مقالات پذیرفته شده در نهمین کنگره بین المللی زیست پزشکی
CRISPR-Cas Mechanisms Against Antibiotic-Resistant Bacteria: A Novel Approach
CRISPR-Cas Mechanisms Against Antibiotic-Resistant Bacteria: A Novel Approach
Saba Soradi Mahkan,1,*
1. Department of Biology, Faculty of Basic Sciences, Islamic Azad University, Mashhad, Iran
Introduction: Recent studies show that the emergence of antibiotic-resistant bacterial strains is concerning for public health globally [1]. CRISPR-Cas-based system is used precisely for the elimination of targeted bacterial populations, which may provide a novel strategy for new antimicrobial agent design [1].CRISPR-based systems have various applications, for instance correcting mutations, developing diagnostics for diseases that are infectious, improving crop production, developing breeding techniques, etc. [2] In numerous research studies, the CRISPR-Cas mechanism exhibited a clear negative correlation with antibiotic resistance in some bacterial species, for example Enterococci, but not in others, such as E.coli [2].
The purpose of this article is to explain CRISPR-Cas-based system in targeting antibiotic-resistant bacterial strains, genes and microorganisms.
Methods: This review article was carried out by searching the PubMed database for relevant studies from the years 2020 to 2025.The keywords included are: CRISPR-Cas, antibiotic resistance, ARGs, pathogenic bacteria, diagnostics, and nanotechnology. Data were gathered to summarize current understanding of CRISPR-Cas systems in targeting antibiotic-resistant bacteria.
Results: CRISPR-Cas systems can be applied through two complementary strategies:
(i) To modify resistant bacteria, which can be done by sensitizing them to antibiotics or by lysing them directly, and
(ii) the development of innovative antibiotics that can replace existing ones and increase their production [3].

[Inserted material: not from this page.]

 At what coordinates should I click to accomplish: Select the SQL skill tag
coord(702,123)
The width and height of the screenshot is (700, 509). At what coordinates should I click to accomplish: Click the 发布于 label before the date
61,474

A typical CRISPR Cas system includes three parts: i) a leading sequence, ii) an operon that has a group of Cas genes, and iii) a CRISPR DNA array, moreover the system itself can be categorized into two classes, six types, and 33 subtypes defined by the Cas protein composition and Effect module sequence [4].
Class 1 systems (types I, III, and IV) rely on Cas protein complexes for both the recognition and cleavage of nucleic acids, whereas Class 2 systems (types II, V, and VI) use a single effector protein that conducts the tasks of target identification and nucleic acid-cutting [3].
In contrast to traditional antibiotics, CRISPR-Cas selectively targets antibiotic resistance genes (ARGs) and removes pathogenic bacteria without having an effect on other species in complex microbial populations. This direct killing effect is due to its ability to act on genes located on both chromosomes and plasmids [4].
Many CRISPR-Cas systems have been developed to recognize nucleic acids and biomarkers in bacteria and viruses. These systems enable the recognition of genotypes and single nucleotide polymorphisms (SNPs) in pathogenic bacteria, the detection of ARGs and virulence genes in pathogenic bacteria, and the diagnosis of bacterial infections. A nanosized CRISPR complex can be utilized for quick on-site diagnosis, since there has been scientific progress in nanotechnology [4].
Conclusion: Effectiveness of CRISPR-Cas systems may be different among bacterial species, highlighting the importance of further research to fully realize their potential in combating antibiotic resistance [5].
Unlike conventional antibiotics, these systems can target resistance genes and pathogenic bacteria precisely while having moderate effect on non-pathogenic members of complex microbial communities, offering a promising strategy for next-generation antimicrobial therapies. Beyond therapeutics, CRISPR-based platforms show potential in rapid diagnostics, genotyping, and also in detecting virulence factors, especially when integrated with emerging nanotechnology tools.